Nonionic and anionic surfactants are the most commonly used surfactants in various types of industries. The anionic variants find use in various cleaning products such as shampoos and detergents. Nonionic surfactants are regularly used as wetting agents and are in demand in the food industry. Both the zwitterionic and cationic surfactants are reserved for special uses because they are complex to produce and therefore are also more expensive.

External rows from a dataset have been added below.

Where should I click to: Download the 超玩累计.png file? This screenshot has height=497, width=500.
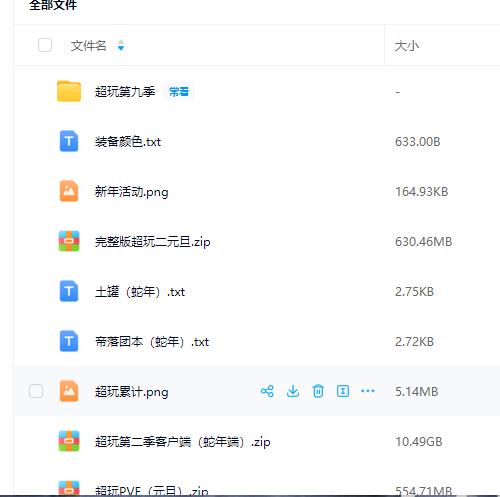(293, 391)
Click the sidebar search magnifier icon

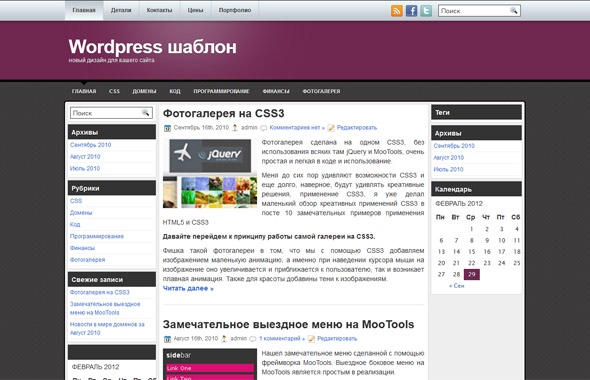146,112
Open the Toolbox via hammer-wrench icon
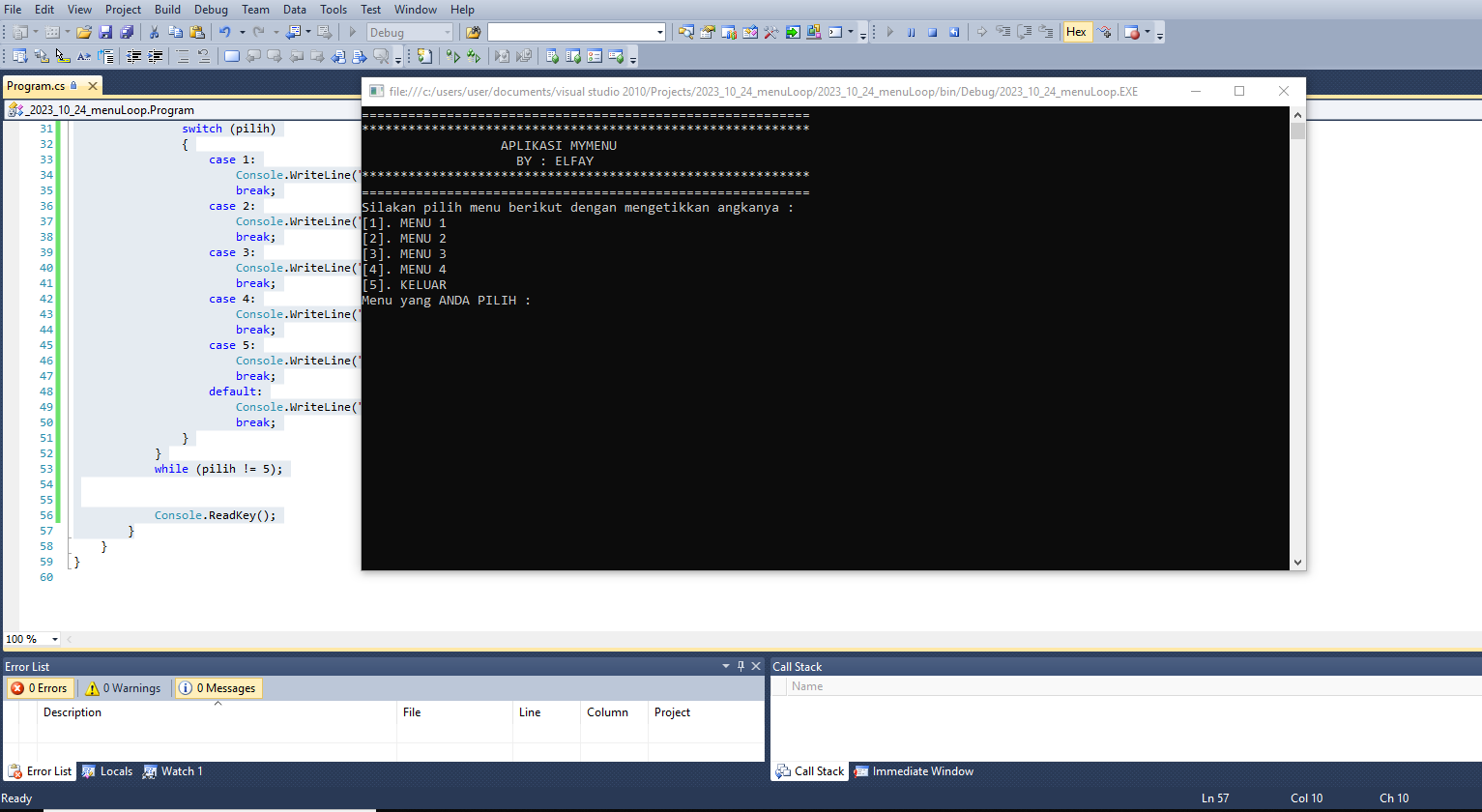Image resolution: width=1482 pixels, height=812 pixels. [770, 32]
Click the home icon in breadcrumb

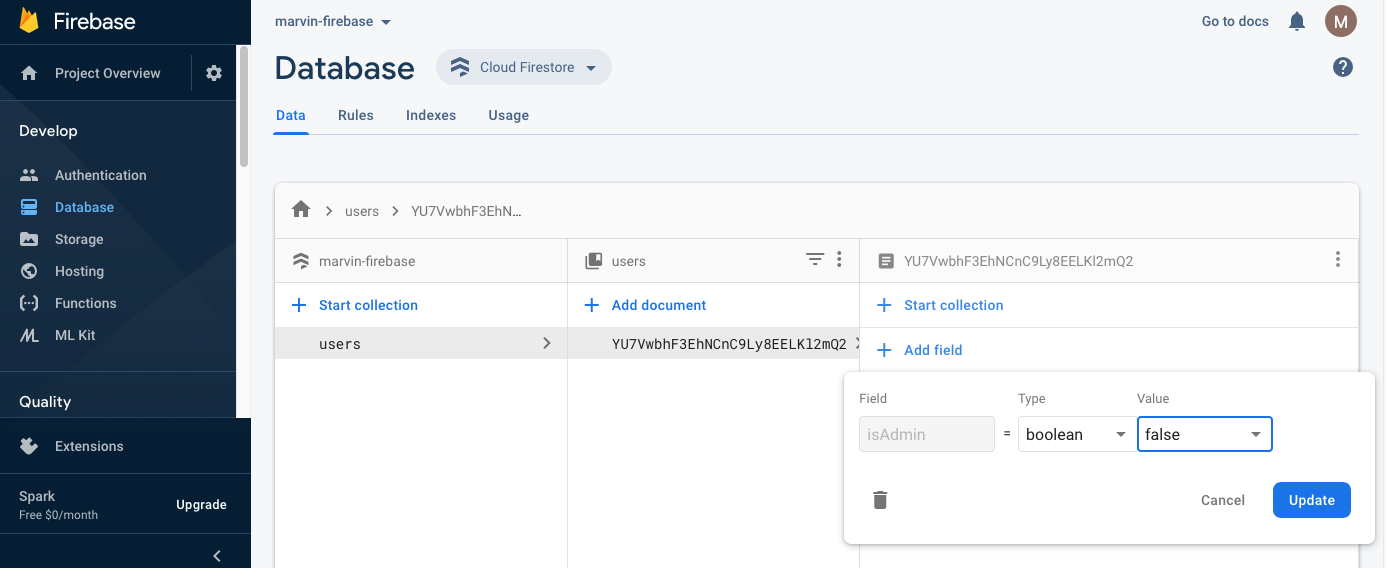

Because surfactants are amphiphilic, they are capable of absorbing impurities at the oil-water and air-water interface. Hence, when it comes to removing hydrogen from water and oil, surfactants are the most widely used chemicals. At the point of interface, non toxic surfactants are capable of aligning themselves perfectly. This ensures that the hydrophobic part remains in the air or oil while the hydrophilic part remains in the water. This ensures that gaseous substances like hydrogen are separated from water, oil, and other liquids.

How It Works

The main job of these surfactants is to decrease the interfacial and surface tension and then slowly stabilize the interface. Without the surfactants, it would be difficult to imagine how certain foods like ice-cream and mayonnaise would exist. Therefore it is important to optimize the use of surfactants for various applications. The importance of interfacial and surface tension measurements also has a key role to play in this.

The Final Word

To sum up, there is no denying the fact that surfactant chemicals are extremely important and they have a big role to play in various industries, both in the domestic and industrial segments.